**Task brief:** Under no circumstances alter the records; copy each one exactly.
- - - - - - -
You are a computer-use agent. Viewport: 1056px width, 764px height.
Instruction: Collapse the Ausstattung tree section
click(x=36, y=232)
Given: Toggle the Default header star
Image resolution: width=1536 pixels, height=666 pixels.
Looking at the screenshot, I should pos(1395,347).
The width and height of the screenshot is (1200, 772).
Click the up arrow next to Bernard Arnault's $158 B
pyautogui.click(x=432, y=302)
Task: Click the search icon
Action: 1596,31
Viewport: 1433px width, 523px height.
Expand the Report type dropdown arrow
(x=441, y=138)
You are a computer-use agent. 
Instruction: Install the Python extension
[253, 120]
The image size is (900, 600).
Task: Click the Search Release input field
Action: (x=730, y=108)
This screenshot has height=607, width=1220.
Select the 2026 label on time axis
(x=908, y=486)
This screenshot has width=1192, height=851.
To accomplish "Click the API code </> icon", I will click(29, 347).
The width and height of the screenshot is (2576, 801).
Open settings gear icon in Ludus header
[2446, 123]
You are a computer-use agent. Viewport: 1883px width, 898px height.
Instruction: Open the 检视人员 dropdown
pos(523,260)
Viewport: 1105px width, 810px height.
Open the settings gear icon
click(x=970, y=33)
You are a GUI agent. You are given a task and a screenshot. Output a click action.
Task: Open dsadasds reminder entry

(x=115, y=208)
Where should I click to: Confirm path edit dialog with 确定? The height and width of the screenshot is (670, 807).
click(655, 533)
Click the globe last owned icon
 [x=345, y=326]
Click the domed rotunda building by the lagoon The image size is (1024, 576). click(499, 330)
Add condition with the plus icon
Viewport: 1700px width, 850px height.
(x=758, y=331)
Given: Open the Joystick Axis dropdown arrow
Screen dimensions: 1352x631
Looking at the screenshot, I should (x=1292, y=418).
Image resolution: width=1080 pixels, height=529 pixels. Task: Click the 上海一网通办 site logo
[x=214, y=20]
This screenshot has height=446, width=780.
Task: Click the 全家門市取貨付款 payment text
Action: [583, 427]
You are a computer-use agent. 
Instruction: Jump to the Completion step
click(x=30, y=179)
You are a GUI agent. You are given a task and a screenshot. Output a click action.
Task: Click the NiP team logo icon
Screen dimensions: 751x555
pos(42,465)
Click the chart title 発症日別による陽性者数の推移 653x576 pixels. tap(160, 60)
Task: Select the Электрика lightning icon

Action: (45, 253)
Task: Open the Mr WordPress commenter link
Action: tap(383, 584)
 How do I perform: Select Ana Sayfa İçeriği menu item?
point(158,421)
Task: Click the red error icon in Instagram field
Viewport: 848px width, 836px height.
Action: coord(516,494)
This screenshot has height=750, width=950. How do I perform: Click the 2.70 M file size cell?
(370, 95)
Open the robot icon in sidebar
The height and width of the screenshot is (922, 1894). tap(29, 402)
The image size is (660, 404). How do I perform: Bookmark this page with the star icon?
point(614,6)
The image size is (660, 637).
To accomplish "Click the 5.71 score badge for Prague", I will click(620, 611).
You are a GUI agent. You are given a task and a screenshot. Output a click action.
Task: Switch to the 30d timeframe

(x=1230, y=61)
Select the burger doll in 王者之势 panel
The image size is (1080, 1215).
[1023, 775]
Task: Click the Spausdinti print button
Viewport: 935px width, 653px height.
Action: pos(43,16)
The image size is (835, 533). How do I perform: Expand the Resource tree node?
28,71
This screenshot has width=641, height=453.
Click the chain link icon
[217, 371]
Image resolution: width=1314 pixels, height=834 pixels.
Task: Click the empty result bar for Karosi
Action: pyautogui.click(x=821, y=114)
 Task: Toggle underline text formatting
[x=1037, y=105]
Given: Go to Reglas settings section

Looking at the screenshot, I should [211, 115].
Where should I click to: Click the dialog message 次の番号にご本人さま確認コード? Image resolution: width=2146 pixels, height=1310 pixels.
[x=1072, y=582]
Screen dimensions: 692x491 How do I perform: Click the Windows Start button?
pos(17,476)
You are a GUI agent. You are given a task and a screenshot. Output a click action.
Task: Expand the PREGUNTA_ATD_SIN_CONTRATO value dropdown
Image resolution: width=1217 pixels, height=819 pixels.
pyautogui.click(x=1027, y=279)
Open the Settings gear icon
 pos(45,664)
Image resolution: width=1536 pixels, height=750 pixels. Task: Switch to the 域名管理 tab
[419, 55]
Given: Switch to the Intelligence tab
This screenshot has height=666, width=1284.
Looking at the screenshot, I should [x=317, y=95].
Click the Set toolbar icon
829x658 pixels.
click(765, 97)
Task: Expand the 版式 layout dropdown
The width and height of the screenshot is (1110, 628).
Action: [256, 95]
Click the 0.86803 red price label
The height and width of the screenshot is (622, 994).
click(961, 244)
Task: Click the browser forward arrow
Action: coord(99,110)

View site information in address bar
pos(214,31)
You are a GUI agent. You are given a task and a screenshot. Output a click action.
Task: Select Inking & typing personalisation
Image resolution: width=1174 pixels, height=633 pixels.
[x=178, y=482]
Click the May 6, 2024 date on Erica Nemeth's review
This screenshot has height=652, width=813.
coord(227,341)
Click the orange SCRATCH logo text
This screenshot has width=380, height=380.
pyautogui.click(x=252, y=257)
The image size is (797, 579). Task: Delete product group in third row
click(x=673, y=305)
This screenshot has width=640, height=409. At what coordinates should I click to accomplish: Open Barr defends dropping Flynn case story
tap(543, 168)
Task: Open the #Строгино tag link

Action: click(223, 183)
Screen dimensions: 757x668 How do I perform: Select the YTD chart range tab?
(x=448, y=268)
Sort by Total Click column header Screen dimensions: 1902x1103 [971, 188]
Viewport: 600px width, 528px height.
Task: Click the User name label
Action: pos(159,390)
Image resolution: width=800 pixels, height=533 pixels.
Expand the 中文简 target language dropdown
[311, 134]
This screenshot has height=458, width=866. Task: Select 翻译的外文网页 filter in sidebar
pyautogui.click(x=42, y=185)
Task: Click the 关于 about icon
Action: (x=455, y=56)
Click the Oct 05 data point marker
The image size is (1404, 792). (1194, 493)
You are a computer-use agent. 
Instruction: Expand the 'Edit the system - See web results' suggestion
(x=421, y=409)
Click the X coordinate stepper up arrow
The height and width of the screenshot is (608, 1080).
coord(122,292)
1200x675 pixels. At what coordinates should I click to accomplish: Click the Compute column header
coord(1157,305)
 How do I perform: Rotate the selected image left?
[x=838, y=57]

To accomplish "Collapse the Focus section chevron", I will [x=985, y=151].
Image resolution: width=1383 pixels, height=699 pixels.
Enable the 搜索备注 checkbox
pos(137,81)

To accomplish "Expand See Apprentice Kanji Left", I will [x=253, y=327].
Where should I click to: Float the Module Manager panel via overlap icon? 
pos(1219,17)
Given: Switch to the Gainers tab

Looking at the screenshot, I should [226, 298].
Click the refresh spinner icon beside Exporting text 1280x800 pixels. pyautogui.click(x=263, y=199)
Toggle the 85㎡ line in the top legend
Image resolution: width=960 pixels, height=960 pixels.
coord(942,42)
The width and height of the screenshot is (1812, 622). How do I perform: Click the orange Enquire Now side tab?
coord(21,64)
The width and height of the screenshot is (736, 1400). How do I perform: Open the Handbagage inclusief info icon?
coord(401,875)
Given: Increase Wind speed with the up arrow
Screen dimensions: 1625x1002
- - - - - - -
**Answer for this exercise:**
You are a computer-use agent. Viewport: 1056px width, 764px height.
Instruction: Collapse the Ausstattung tree section
click(x=36, y=232)
Given: Toggle the Default header star
Image resolution: width=1536 pixels, height=666 pixels.
Looking at the screenshot, I should pos(1395,347).
The width and height of the screenshot is (1200, 772).
Click the up arrow next to Bernard Arnault's $158 B
pyautogui.click(x=432, y=302)
Task: Click the search icon
Action: 1596,31
Viewport: 1433px width, 523px height.
Expand the Report type dropdown arrow
(x=441, y=138)
You are a computer-use agent. 
Instruction: Install the Python extension
[253, 120]
The image size is (900, 600).
Task: Click the Search Release input field
Action: (x=730, y=108)
This screenshot has height=607, width=1220.
Select the 2026 label on time axis
(x=908, y=486)
This screenshot has width=1192, height=851.
To accomplish "Click the API code </> icon", I will click(29, 347).
The width and height of the screenshot is (2576, 801).
Open settings gear icon in Ludus header
[2446, 123]
You are a computer-use agent. Viewport: 1883px width, 898px height.
Instruction: Open the 检视人员 dropdown
pos(523,260)
Viewport: 1105px width, 810px height.
Open the settings gear icon
click(x=970, y=33)
You are a GUI agent. You are given a task and a screenshot. Output a click action.
Task: Open dsadasds reminder entry

(x=115, y=208)
Where should I click to: Confirm path edit dialog with 确定? The height and width of the screenshot is (670, 807).
click(655, 533)
Click the globe last owned icon
 [x=345, y=326]
Click the domed rotunda building by the lagoon The image size is (1024, 576). click(499, 330)
Add condition with the plus icon
Viewport: 1700px width, 850px height.
(x=758, y=331)
Given: Open the Joystick Axis dropdown arrow
Screen dimensions: 1352x631
Looking at the screenshot, I should (x=1292, y=418).
Image resolution: width=1080 pixels, height=529 pixels. Task: Click the 上海一网通办 site logo
[x=214, y=20]
This screenshot has height=446, width=780.
Task: Click the 全家門市取貨付款 payment text
Action: [583, 427]
You are a computer-use agent. 
Instruction: Jump to the Completion step
click(x=30, y=179)
You are a GUI agent. You are given a task and a screenshot. Output a click action.
Task: Click the NiP team logo icon
Screen dimensions: 751x555
pos(42,465)
Click the chart title 発症日別による陽性者数の推移 653x576 pixels. tap(160, 60)
Task: Select the Электрика lightning icon

Action: (45, 253)
Task: Open the Mr WordPress commenter link
Action: tap(383, 584)
 How do I perform: Select Ana Sayfa İçeriği menu item?
point(158,421)
Task: Click the red error icon in Instagram field
Viewport: 848px width, 836px height.
Action: coord(516,494)
This screenshot has height=750, width=950. How do I perform: Click the 2.70 M file size cell?
(370, 95)
Open the robot icon in sidebar
The height and width of the screenshot is (922, 1894). tap(29, 402)
The image size is (660, 404). How do I perform: Bookmark this page with the star icon?
point(614,6)
The image size is (660, 637).
To accomplish "Click the 5.71 score badge for Prague", I will click(620, 611).
You are a GUI agent. You are given a task and a screenshot. Output a click action.
Task: Switch to the 30d timeframe

(x=1230, y=61)
Select the burger doll in 王者之势 panel
The image size is (1080, 1215).
[1023, 775]
Task: Click the Spausdinti print button
Viewport: 935px width, 653px height.
Action: pos(43,16)
The image size is (835, 533). How do I perform: Expand the Resource tree node?
28,71
This screenshot has width=641, height=453.
Click the chain link icon
[217, 371]
Image resolution: width=1314 pixels, height=834 pixels.
Task: Click the empty result bar for Karosi
Action: pyautogui.click(x=821, y=114)
 Task: Toggle underline text formatting
[x=1037, y=105]
Given: Go to Reglas settings section

Looking at the screenshot, I should [211, 115].
Where should I click to: Click the dialog message 次の番号にご本人さま確認コード? Image resolution: width=2146 pixels, height=1310 pixels.
[x=1072, y=582]
Screen dimensions: 692x491 How do I perform: Click the Windows Start button?
pos(17,476)
You are a GUI agent. You are given a task and a screenshot. Output a click action.
Task: Expand the PREGUNTA_ATD_SIN_CONTRATO value dropdown
Image resolution: width=1217 pixels, height=819 pixels.
pyautogui.click(x=1027, y=279)
Open the Settings gear icon
 pos(45,664)
Image resolution: width=1536 pixels, height=750 pixels. Task: Switch to the 域名管理 tab
[419, 55]
Given: Switch to the Intelligence tab
This screenshot has height=666, width=1284.
Looking at the screenshot, I should [x=317, y=95].
Click the Set toolbar icon
829x658 pixels.
click(765, 97)
Task: Expand the 版式 layout dropdown
The width and height of the screenshot is (1110, 628).
Action: [256, 95]
Click the 0.86803 red price label
The height and width of the screenshot is (622, 994).
click(961, 244)
Task: Click the browser forward arrow
Action: coord(99,110)

View site information in address bar
pos(214,31)
You are a GUI agent. You are given a task and a screenshot. Output a click action.
Task: Select Inking & typing personalisation
Image resolution: width=1174 pixels, height=633 pixels.
[x=178, y=482]
Click the May 6, 2024 date on Erica Nemeth's review
This screenshot has height=652, width=813.
coord(227,341)
Click the orange SCRATCH logo text
This screenshot has width=380, height=380.
pyautogui.click(x=252, y=257)
The image size is (797, 579). Task: Delete product group in third row
click(x=673, y=305)
This screenshot has width=640, height=409. At what coordinates should I click to accomplish: Open Barr defends dropping Flynn case story
tap(543, 168)
Task: Open the #Строгино tag link

Action: click(223, 183)
Screen dimensions: 757x668 How do I perform: Select the YTD chart range tab?
(x=448, y=268)
Sort by Total Click column header Screen dimensions: 1902x1103 [971, 188]
Viewport: 600px width, 528px height.
Task: Click the User name label
Action: pos(159,390)
Image resolution: width=800 pixels, height=533 pixels.
Expand the 中文简 target language dropdown
[311, 134]
This screenshot has height=458, width=866. Task: Select 翻译的外文网页 filter in sidebar
pyautogui.click(x=42, y=185)
Task: Click the 关于 about icon
Action: (x=455, y=56)
Click the Oct 05 data point marker
The image size is (1404, 792). (1194, 493)
You are a computer-use agent. 
Instruction: Expand the 'Edit the system - See web results' suggestion
(x=421, y=409)
Click the X coordinate stepper up arrow
The height and width of the screenshot is (608, 1080).
coord(122,292)
1200x675 pixels. At what coordinates should I click to accomplish: Click the Compute column header
coord(1157,305)
 How do I perform: Rotate the selected image left?
[x=838, y=57]

To accomplish "Collapse the Focus section chevron", I will [x=985, y=151].
Image resolution: width=1383 pixels, height=699 pixels.
Enable the 搜索备注 checkbox
pos(137,81)

To accomplish "Expand See Apprentice Kanji Left", I will [x=253, y=327].
Where should I click to: Float the Module Manager panel via overlap icon? 
pos(1219,17)
Given: Switch to the Gainers tab

Looking at the screenshot, I should [226, 298].
Click the refresh spinner icon beside Exporting text 1280x800 pixels. pyautogui.click(x=263, y=199)
Toggle the 85㎡ line in the top legend
Image resolution: width=960 pixels, height=960 pixels.
coord(942,42)
The width and height of the screenshot is (1812, 622). How do I perform: Click the orange Enquire Now side tab?
coord(21,64)
The width and height of the screenshot is (736, 1400). How do I perform: Open the Handbagage inclusief info icon?
coord(401,875)
Given: Increase Wind speed with the up arrow
Screen dimensions: 1625x1002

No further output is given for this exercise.